J’entends des pas se diriger vers moi en trottinant. Je préfère ne pas relever la tête de peur des représailles. Mais qui peut bien s’approcher ? Les pas viennent de derrière. Un pickpocket peut-être ? Si c’est le cas, je ne risque pas grand-chose, je n’ai pas un sou ! Et puis quel pickpocket assez idiot vendrait braquer un type sapé d’un pyjama et d’une robe de chambre ? Il suffit de me voir, même de dos, pour savoir qu’il n’y a là rien à gagner. S’agirait-il plutôt d’une personne qui m’aurait reconnu ? La coïncidence que le premier venu me reconnaisse est trop improbable pour y croire et puis j’ai encore le visage dans les mains; même physionomiste, ça lui aurait été difficile.

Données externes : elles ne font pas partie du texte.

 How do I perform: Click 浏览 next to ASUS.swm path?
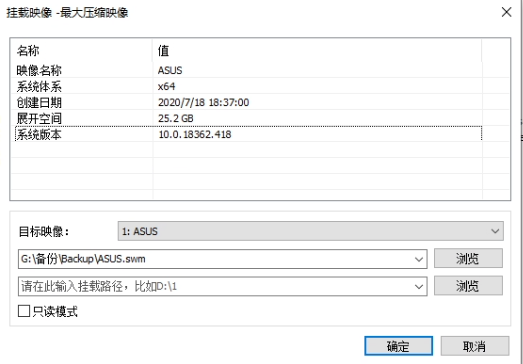pyautogui.click(x=468, y=258)
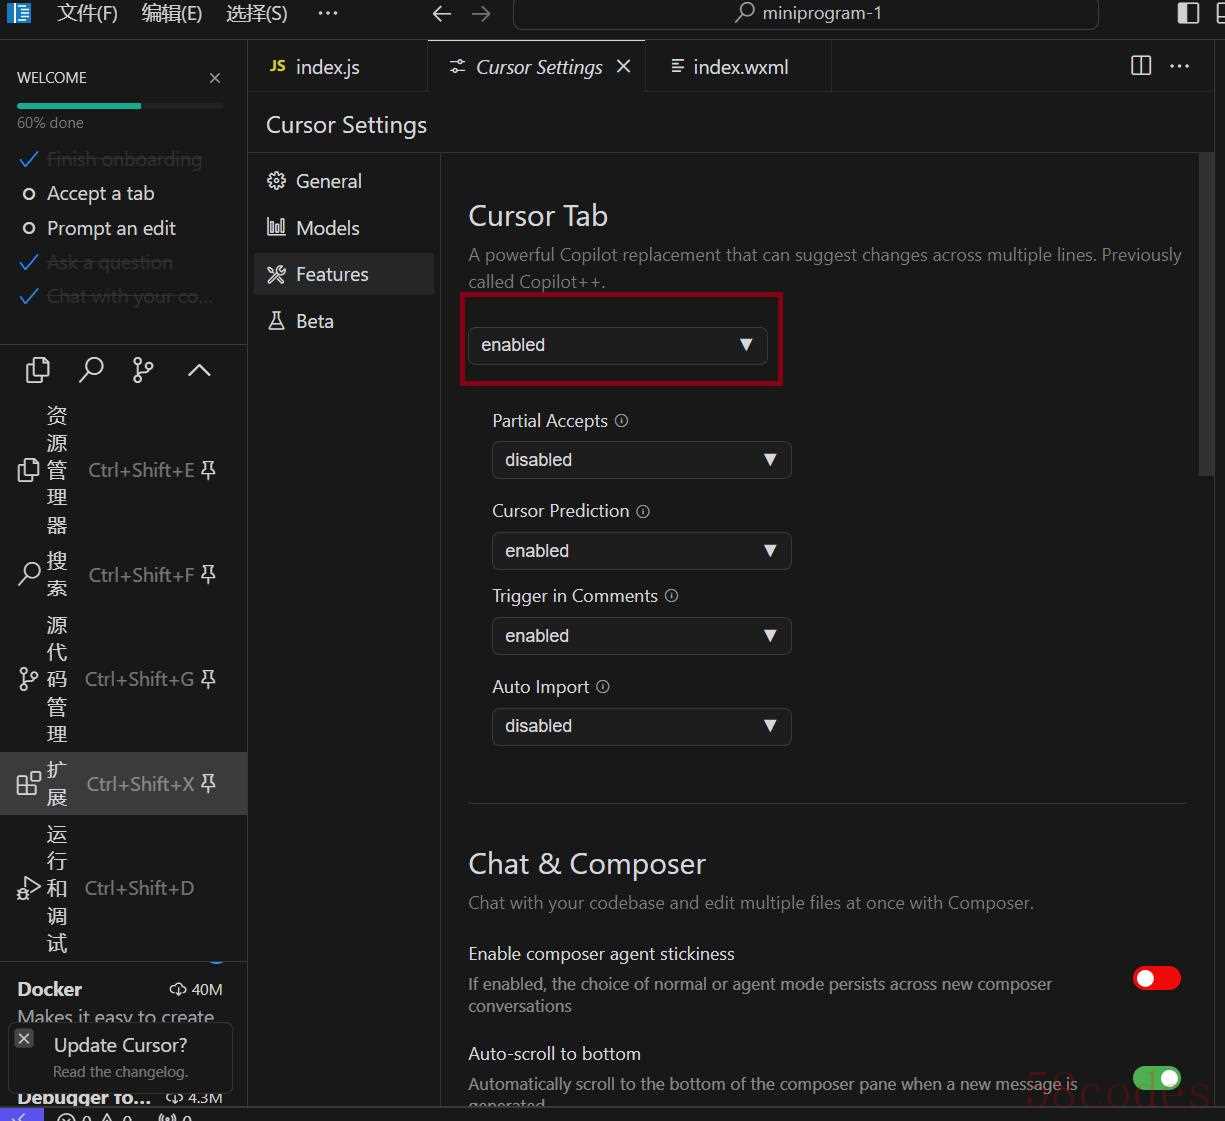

Qui d’autre alors ? Un des fiévreux dont il était question dans le journal, un de ceux que l’épidémie n’a pas épargnés ? Qui que ce soit, je ne peux plus fuir, les pas sont déjà trop proches. Ils ralentissent à présent et se mettent même à tourner autour de moi. L’individu en question a dû s’accroupir à mon niveau et même un peu courir pour venir jusqu’ici, car je peux entendre distinctement le souffle qu’il reprend à grande bouchée d’air. Il aurait pu me secouer l’épaule et m’interpeller, mais il doit être aussi craintif que moi. Peut-être attend-il que je relève la tête pour m’adresser la parole ? De toute façon, je vais devoir la relever si je ne veux éveiller en lui aucun soupçon. Il pourrait croire que je suis en train de faire un malaise et appeler les urgences ou je ne sais qui, et dans l’état où je me trouve, mieux vaut ne compter que sur moi-même, même si je ne suis personne. Reste prudent me dis-je.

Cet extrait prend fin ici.